Ara is an implementation of the RISC-V Vector Extension developed by the Parallel Ultra Low Power (PULP) project. For an overview of Ara, see the related article Matrix Multiplication based on the RISC-V Vector Extension.

1x1 Convolution on Ara RTL Simulator

Ara can create an RTL simulator for Ara system combining CVA6 and Ara, using Verilator. This time, we used the minimal configuration 2_lanes.mk with two 64-bit vector units.

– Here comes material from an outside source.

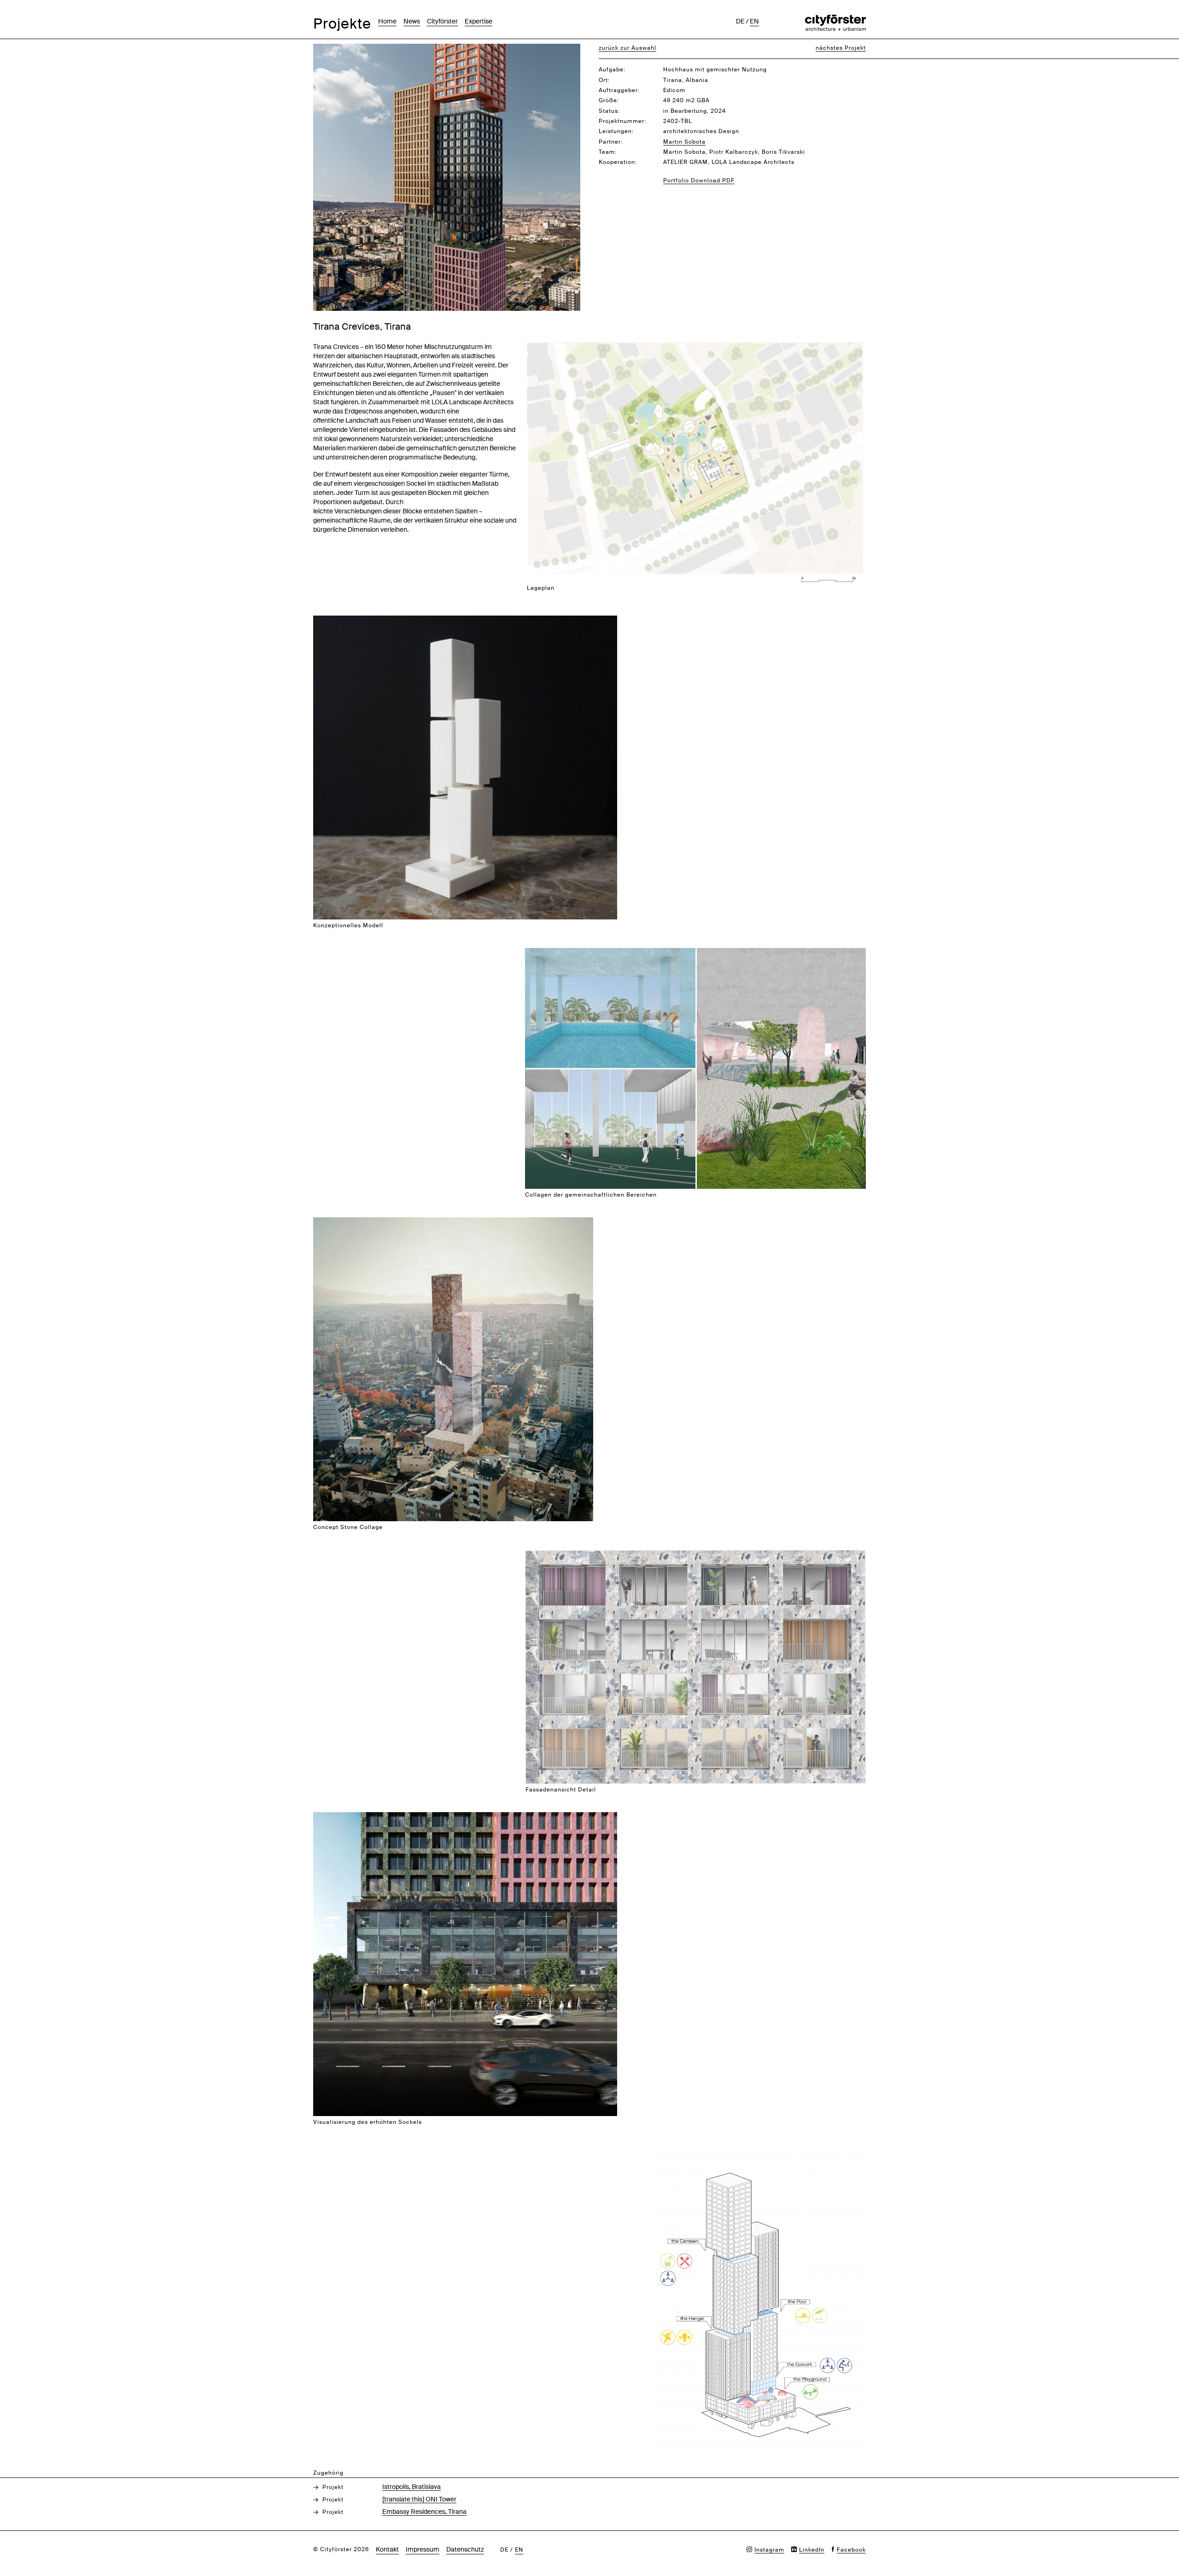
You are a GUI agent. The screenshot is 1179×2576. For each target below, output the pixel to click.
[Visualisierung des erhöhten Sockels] (465, 1817)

Below is the console output when running the 1x1 convolution kernel.

$ cd $ARA/hardware
$ app=1x1_conv_int8 make simv

...

===================
=  1X1 CONV INT8  =
===================

--------------------------------------------------------------------
Calculating a (1 x 16 x 16 x 32) x (32 x 1 x 1 x 32) convolution...
--------------------------------------------------------------------

Initializing data...
Calculating 1x1 conv without vector extension...
The execution took 3300106 cycles.
The performance is 0.159 OP/cycle.
Calculating 1x1 conv with vector extension...
The execution took 141214 cycles.
The performance is 3.713 OP/cycle.
Verifying result...
Passed.

--------------------------------------------------------------------
Calculating a (1 x 8 x 8 x 64) x (64 x 1 x 1 x 64) convolution...
--------------------------------------------------------------------

Initializing data...
Calculating 1x1 conv without vector extension...
The execution took 3224180 cycles.
The performance is 0.163 OP/cycle.
Calculating 1x1 conv with vector extension...
The execution took 109951 cycles.
The performance is 4.768 OP/cycle.
Verifying result...
Passed.

--------------------------------------------------------------------
Calculating a (1 x 4 x 4 x 128) x (128 x 1 x 1 x 128) convolution...
--------------------------------------------------------------------

Initializing data...
Calculating 1x1 conv without vector extension...
The execution took 3247290 cycles.
The performance is 0.161 OP/cycle.
Calculating 1x1 conv with vector extension...
The execution took 103775 cycles.
The performance is 5.052 OP/cycle.
Verifying result...
Passed.

For 32, 64 and 128 input/output channels, we have achieved a speedup of 23-31 times over CVA6.